● **Data**:
• • • •
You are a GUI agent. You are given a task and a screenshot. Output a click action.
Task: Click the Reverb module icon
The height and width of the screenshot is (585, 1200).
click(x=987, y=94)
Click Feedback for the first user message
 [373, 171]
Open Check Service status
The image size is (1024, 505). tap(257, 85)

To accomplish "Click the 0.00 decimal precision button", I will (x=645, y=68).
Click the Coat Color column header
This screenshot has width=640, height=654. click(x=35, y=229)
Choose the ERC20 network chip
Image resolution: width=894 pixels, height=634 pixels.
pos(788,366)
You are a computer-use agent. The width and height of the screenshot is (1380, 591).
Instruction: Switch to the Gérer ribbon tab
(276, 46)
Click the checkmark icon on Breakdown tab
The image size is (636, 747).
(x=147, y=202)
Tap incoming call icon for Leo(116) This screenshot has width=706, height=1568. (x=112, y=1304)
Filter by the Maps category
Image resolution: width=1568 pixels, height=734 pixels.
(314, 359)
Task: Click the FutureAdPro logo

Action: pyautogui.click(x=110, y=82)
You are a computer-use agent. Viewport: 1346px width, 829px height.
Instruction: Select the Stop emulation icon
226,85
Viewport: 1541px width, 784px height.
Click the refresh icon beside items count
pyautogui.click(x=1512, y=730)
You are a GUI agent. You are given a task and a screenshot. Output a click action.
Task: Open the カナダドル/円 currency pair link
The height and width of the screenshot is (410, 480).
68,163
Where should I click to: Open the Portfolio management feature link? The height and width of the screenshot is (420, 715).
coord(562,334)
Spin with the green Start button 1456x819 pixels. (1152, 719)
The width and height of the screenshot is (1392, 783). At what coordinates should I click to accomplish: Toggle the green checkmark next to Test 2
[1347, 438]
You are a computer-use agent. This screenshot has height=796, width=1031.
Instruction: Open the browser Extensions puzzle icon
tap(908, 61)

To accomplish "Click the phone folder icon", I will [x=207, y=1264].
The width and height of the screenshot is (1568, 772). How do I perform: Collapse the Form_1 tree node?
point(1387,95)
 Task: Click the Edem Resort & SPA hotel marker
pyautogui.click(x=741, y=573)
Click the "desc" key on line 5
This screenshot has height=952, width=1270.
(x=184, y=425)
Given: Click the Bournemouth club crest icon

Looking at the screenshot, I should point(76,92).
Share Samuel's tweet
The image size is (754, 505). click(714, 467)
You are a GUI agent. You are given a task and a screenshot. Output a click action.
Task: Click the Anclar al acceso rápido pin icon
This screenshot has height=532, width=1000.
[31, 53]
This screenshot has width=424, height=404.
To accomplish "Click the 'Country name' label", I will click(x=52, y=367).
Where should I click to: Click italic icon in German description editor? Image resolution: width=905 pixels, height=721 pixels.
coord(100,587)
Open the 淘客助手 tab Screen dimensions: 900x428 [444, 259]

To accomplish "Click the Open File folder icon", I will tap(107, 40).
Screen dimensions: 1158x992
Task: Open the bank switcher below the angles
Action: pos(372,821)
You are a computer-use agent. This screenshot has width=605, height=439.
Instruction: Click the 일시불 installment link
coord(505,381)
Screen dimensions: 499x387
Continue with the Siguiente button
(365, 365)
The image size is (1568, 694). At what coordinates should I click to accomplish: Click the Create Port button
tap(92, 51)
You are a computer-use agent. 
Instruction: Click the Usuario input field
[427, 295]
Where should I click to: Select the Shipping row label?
• • • •
Exactly reproduce every line of the records.

You are a GUI agent. You are given a task and a screenshot. Output a click action.
Task: Click the Reverb module icon
The height and width of the screenshot is (585, 1200).
click(x=987, y=94)
Click Feedback for the first user message
 [373, 171]
Open Check Service status
The image size is (1024, 505). tap(257, 85)

To accomplish "Click the 0.00 decimal precision button", I will (x=645, y=68).
Click the Coat Color column header
This screenshot has width=640, height=654. click(x=35, y=229)
Choose the ERC20 network chip
Image resolution: width=894 pixels, height=634 pixels.
pos(788,366)
You are a computer-use agent. The width and height of the screenshot is (1380, 591).
Instruction: Switch to the Gérer ribbon tab
(276, 46)
Click the checkmark icon on Breakdown tab
The image size is (636, 747).
(x=147, y=202)
Tap incoming call icon for Leo(116) This screenshot has width=706, height=1568. (x=112, y=1304)
Filter by the Maps category
Image resolution: width=1568 pixels, height=734 pixels.
(314, 359)
Task: Click the FutureAdPro logo

Action: pyautogui.click(x=110, y=82)
You are a computer-use agent. Viewport: 1346px width, 829px height.
Instruction: Select the Stop emulation icon
226,85
Viewport: 1541px width, 784px height.
Click the refresh icon beside items count
pyautogui.click(x=1512, y=730)
You are a GUI agent. You are given a task and a screenshot. Output a click action.
Task: Open the カナダドル/円 currency pair link
The height and width of the screenshot is (410, 480).
68,163
Where should I click to: Open the Portfolio management feature link? The height and width of the screenshot is (420, 715).
coord(562,334)
Spin with the green Start button 1456x819 pixels. (1152, 719)
The width and height of the screenshot is (1392, 783). At what coordinates should I click to accomplish: Toggle the green checkmark next to Test 2
[1347, 438]
You are a computer-use agent. This screenshot has height=796, width=1031.
Instruction: Open the browser Extensions puzzle icon
tap(908, 61)

To accomplish "Click the phone folder icon", I will [x=207, y=1264].
The width and height of the screenshot is (1568, 772). How do I perform: Collapse the Form_1 tree node?
point(1387,95)
 Task: Click the Edem Resort & SPA hotel marker
pyautogui.click(x=741, y=573)
Click the "desc" key on line 5
This screenshot has height=952, width=1270.
(x=184, y=425)
Given: Click the Bournemouth club crest icon

Looking at the screenshot, I should point(76,92).
Share Samuel's tweet
The image size is (754, 505). click(714, 467)
You are a GUI agent. You are given a task and a screenshot. Output a click action.
Task: Click the Anclar al acceso rápido pin icon
This screenshot has height=532, width=1000.
[31, 53]
This screenshot has width=424, height=404.
To accomplish "Click the 'Country name' label", I will click(x=52, y=367).
Where should I click to: Click italic icon in German description editor? Image resolution: width=905 pixels, height=721 pixels.
coord(100,587)
Open the 淘客助手 tab Screen dimensions: 900x428 [444, 259]

To accomplish "Click the Open File folder icon", I will tap(107, 40).
Screen dimensions: 1158x992
Task: Open the bank switcher below the angles
Action: pos(372,821)
You are a computer-use agent. This screenshot has width=605, height=439.
Instruction: Click the 일시불 installment link
coord(505,381)
Screen dimensions: 499x387
Continue with the Siguiente button
(365, 365)
The image size is (1568, 694). At what coordinates should I click to accomplish: Click the Create Port button
tap(92, 51)
You are a computer-use agent. 
Instruction: Click the Usuario input field
[427, 295]
Where should I click to: Select the Shipping row label?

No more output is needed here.